Le président iranien Ebrahim Raïssi entame ce mercredi 12 juillet sa tournée africaine de trois jours, au Kenya, en Ouganda et au Zimbabwe. C’est la première tournée en Afrique d’un leader iranien depuis onze ans. Avec une délégation d’entrepreneurs, M. Raïssi doit rencontrer ses trois homologues, mais aucun autre détail sur son programme n’est connu.

Selon l’agence officielle Irna, Ebrahim Raïssi, à la tête d’une délégation comprenant des hommes d’affaires, rencontrera lors de cette tournée ses homologues kényan William Ruto, ougandais Yoweri Museveni et zimbabwéen Emmerson Mnangagwa.
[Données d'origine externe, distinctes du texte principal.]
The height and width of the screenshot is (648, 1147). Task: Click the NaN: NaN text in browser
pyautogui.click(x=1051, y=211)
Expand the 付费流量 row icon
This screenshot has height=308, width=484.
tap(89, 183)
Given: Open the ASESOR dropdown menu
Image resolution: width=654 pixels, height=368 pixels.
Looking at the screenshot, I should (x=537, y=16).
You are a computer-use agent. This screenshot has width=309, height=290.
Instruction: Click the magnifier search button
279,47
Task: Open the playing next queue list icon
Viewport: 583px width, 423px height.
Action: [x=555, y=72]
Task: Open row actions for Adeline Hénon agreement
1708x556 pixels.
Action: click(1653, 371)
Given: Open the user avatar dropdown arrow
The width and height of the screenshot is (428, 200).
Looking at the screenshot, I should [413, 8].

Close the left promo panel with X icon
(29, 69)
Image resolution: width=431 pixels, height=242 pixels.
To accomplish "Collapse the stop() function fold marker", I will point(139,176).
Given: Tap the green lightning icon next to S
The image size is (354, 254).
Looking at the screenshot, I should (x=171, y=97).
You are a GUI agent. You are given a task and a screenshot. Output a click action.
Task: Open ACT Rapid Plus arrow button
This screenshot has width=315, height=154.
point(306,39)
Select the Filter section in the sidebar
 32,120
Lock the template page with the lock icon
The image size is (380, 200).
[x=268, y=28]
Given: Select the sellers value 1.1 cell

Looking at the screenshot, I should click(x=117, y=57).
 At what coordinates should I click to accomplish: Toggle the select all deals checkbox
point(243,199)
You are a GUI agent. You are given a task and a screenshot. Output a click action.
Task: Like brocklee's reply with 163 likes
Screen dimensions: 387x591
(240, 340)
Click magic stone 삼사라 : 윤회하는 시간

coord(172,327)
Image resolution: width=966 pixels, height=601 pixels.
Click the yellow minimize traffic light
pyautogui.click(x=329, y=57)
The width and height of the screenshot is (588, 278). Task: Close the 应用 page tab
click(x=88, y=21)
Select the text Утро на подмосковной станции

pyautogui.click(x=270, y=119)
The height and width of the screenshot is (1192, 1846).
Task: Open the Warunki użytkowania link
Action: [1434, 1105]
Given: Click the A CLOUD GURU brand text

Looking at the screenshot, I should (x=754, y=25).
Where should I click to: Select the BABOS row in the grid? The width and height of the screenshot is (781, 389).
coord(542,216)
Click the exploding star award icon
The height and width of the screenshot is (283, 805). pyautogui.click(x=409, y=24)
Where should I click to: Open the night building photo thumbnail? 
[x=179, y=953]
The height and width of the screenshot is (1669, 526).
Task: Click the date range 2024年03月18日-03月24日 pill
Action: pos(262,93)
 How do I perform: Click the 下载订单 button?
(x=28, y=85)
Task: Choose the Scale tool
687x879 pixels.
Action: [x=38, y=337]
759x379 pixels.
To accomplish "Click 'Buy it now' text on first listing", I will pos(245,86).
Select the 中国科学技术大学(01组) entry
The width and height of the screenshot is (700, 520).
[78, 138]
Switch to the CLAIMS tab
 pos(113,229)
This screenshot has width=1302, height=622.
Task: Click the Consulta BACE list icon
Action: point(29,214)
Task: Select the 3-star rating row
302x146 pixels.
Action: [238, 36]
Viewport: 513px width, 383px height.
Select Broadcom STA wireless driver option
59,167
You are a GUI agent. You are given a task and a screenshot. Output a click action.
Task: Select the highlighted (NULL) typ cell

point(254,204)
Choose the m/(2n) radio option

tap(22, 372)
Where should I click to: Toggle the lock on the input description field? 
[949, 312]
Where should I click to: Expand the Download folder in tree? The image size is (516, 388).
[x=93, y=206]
Cette tournée africaine reflète la volonté affichée par Téhéran de multiplier les partenaires politiques et économiques. Cela dans le but de contourner les sanctions occidentales qui lui sont imposées en raison de son programme nucléaire.
« C’est un nouveau départ avec les pays africains », a déclaré en début de semaine le chef de la diplomatie iranienne. Des pays qui, selon lui, sont « très désireux de développer leur relation avec l’Iran » sur les plans économiques et commerciaux. Mais pas seulement : à en croire Téhéran, ce rapprochement se fait également sur la base d’une « vision politique commune ».
Cette tournée s’inscrit également dans un cadre que M. Raïssi a expliqué en recevant le ministre algérien des Affaires étrangères, Ahmed Attaf : développer les relations politiques et économiques avec Alger comme avec les trois capitales africaines qu’il visite actuellement.
Téhéran a parallèlement renforcé ses relations avec Moscou et Pékin. Le président Raïssi s’est récemment rendu en Indonésie et son pays vient tout juste d’intégrer l’Organisation de coopération de Shanghai (OCS). Il a saisi l’occasion pour réitérer son appel à casser l’hégémonie du dollar sur l’économie mondiale.